The Pampanga prelate was reacting to recent attempts by the Department of Education (DepEd) to quietly "smuggle" into various high school subjects the teaching of sex education under the cloak of Adolescent Reproductive Health and Reproductive Rights.
"What is information for one may be a corruption of the others," Aniceto said. While the information may be helpful to some, it may be an outright ‘child abuse’ against others in a class," the bishop said.
"Although the students may be of similar age, their exposures to sex and related matters are never the same," he said.
He also said that no parent would like to see his or her children scandalized by the language and terms employed in the module.

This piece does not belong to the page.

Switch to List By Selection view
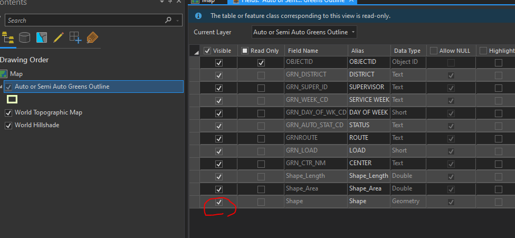[41, 37]
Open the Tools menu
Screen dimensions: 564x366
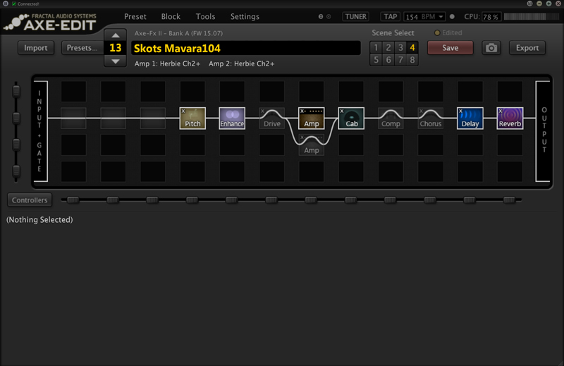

The Catholic Church, he said, believes that sex education "is the sole right and responsibility of parents and no excuse or alibi can justify the public teaching of sex by strangers."
Parents, he said, should also stress to their kids that sex should only be done within the context of marriage and "not as an extra-curricular activity."
"Sexuality must be taught in the context of the marital union, not as a mere subject in a classroom which is devoid of values, and as part of the children’s maturation in the family," he said.
Aniceto said parents should not feel uncomfortable in teaching their children about sex, saying parents should consider the task "as part and parcel of their (children’s) internalization of family values."
Human sexuality, he said, is not only about sex and reproduction because even without classroom education or the modules from DepEd, even animals and plants are able to reproduce themselves.
And since there are parents who still do not know how to teach their children about the subject matter, the ECFL, Aniceto said, has urged the government to develop modules that would prepare parents for the task of teaching their children about sex.
"Even the Constitution guarantees parents this right (to teach their children)," Aniceto said. "This right cannot be superseded by any artificially concocted rights like reproductive rights," he said.
"We cannot condone the mindless shortcuts to indoctrinate our children about sex," Aniceto added.